### Required tasks
A - In the passage on AI compliance and governance, what mechanism does specsmith use to meet the EU AI Act's Article 12 logging and record-keeping requirement?
B - Write the next part of the passage on AI compliance and governance, picking up right after its last line.

### Exercise passage
*****

AI Compliance & Governance

specsmith is designed from the ground up for auditable, explainable, and human-overseen AI. It implements concrete compliance mechanisms mapped to the two major regulatory frameworks that govern AI systems in production today.

Standards Coverage

EU AI Act (Regulation 2024/1689) — The world's first comprehensive legal framework for AI, enforced across the European Union. High-risk AI systems must provide transparency, auditability, human oversight, and robustness. specsmith implements:

EU AI Act Requirement specsmith Mechanism
Art. 9 — Risk Management System AEE verification loop with confidence scoring and equilibrium checks
Art. 12 — Logging & Record-Keeping TraceVault SHA-256 chained ledger (tamper-evident, append-only)
Art. 13 — Transparency & Explainability ai_disclosure block in every preflight response; /why in Nexus REPL
Art. 14 — Human Oversight Human escalation threshold (--escalate-threshold); kill-switch CLI
Art. 15 — Accuracy & Robustness Bounded retry (max 3×), confidence gates, hard context ceiling (REQ-247)

*****

### Entries provided
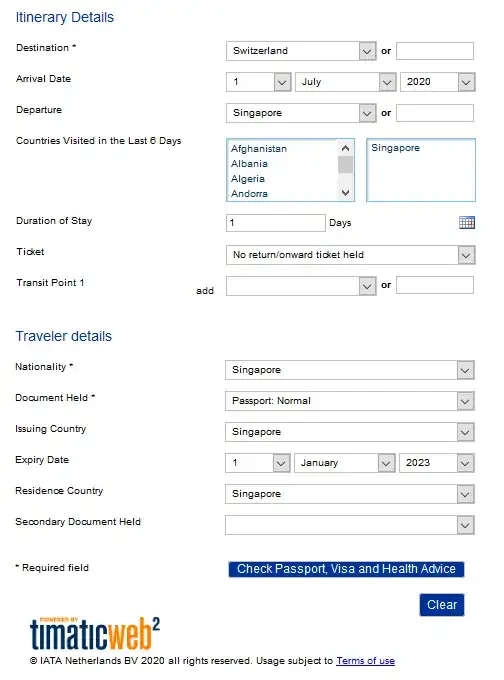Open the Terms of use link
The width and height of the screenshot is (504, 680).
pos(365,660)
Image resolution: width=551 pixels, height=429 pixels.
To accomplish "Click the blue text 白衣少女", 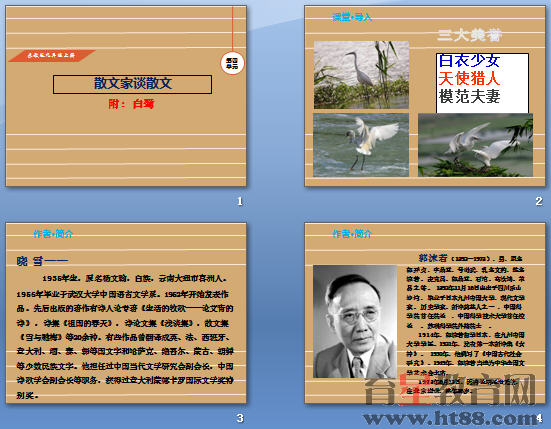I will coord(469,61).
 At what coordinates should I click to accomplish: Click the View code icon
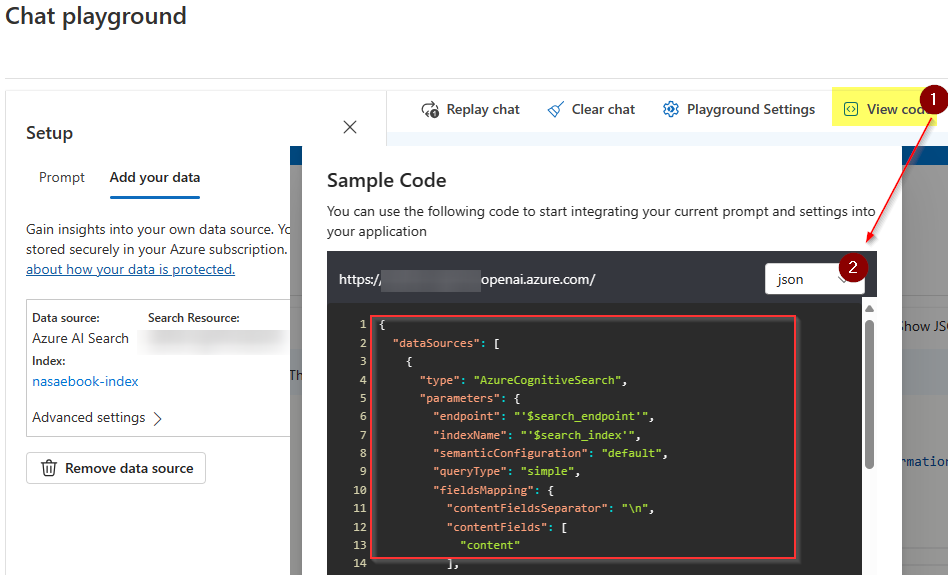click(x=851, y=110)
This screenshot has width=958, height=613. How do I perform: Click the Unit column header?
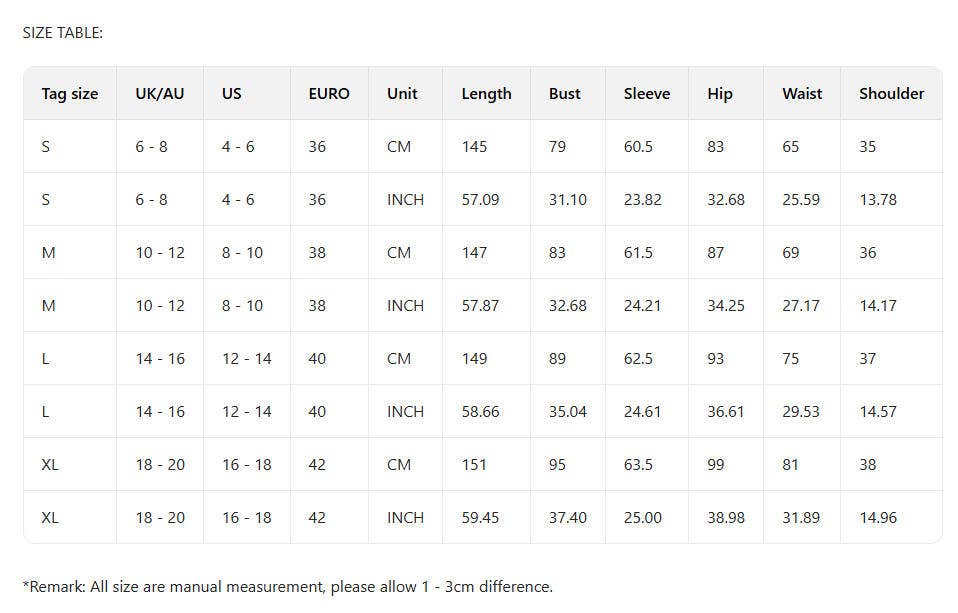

*****

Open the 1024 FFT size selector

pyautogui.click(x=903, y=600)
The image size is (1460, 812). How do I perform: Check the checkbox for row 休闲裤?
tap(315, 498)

*****

### Replies
A - A TraceVault SHA-256 chained ledger that is tamper-evident and append-only.

B -
Art. 53 — GPAI Model Transparency Provider + model name emitted in every ai_disclosure block

NIST AI Risk Management Framework 1.0 (AI RMF) — The US standard for managing AI risk across the AI lifecycle. specsmith addresses all four core functions:

NIST AI RMF Function specsmith Mechanism
GOVERN — Policies & accountability Governance rules (H1–H13), permissions profile, scaffold.yml policy
MAP — Risk identification AEE stress-test, belief graph, contradictions and uncertainty metrics
MEASURE — Risk analysis Confidence scoring, epistemic equilibrium, specsmith epistemic-audit
MANAGE — Risk treatment Kill-switch, escalation, bounded retry, safe-write backup, permissions deny-list

How Each Compliance Mechanism Works

1. Tamper-Evident Audit Log — TraceVault (REQ-206)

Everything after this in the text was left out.